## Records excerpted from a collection
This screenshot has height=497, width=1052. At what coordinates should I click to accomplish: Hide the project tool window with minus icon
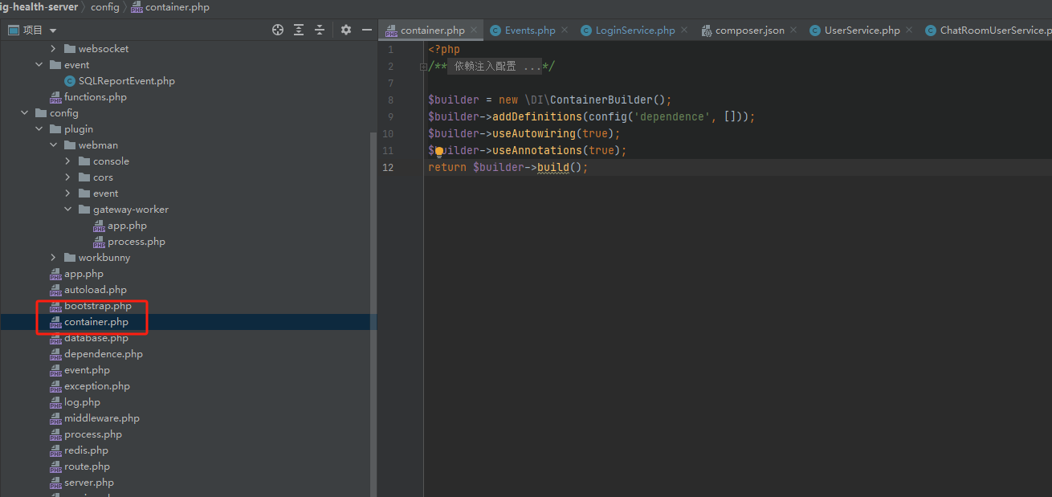tap(367, 30)
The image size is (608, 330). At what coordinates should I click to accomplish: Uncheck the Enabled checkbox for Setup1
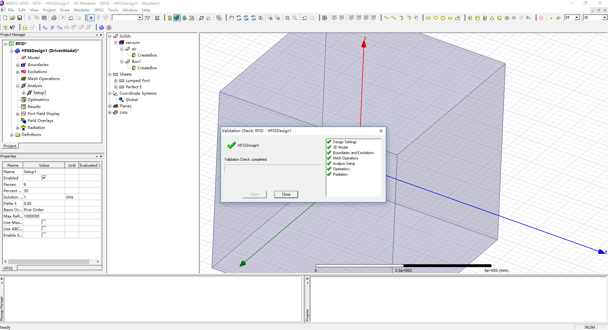pyautogui.click(x=44, y=178)
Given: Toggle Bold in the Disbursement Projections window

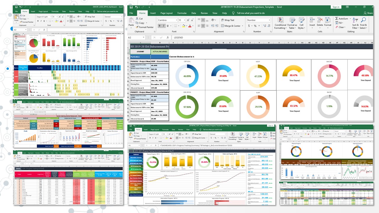Looking at the screenshot, I should pyautogui.click(x=159, y=26).
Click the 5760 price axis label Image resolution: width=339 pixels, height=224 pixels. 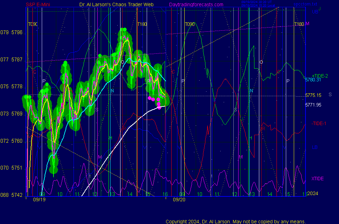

## Instructions to follow
Write the data above out again exactly, minus its pictures.

## Answer to this exercise
This screenshot has height=497, width=1052. At what coordinates should I click to accomplish: Hide the project tool window with minus icon
tap(367, 30)
The image size is (608, 330). At what coordinates should I click to accomplish: Uncheck the Enabled checkbox for Setup1
pyautogui.click(x=44, y=178)
Given: Toggle Bold in the Disbursement Projections window

Looking at the screenshot, I should pyautogui.click(x=159, y=26).
Click the 5760 price axis label Image resolution: width=339 pixels, height=224 pixels. 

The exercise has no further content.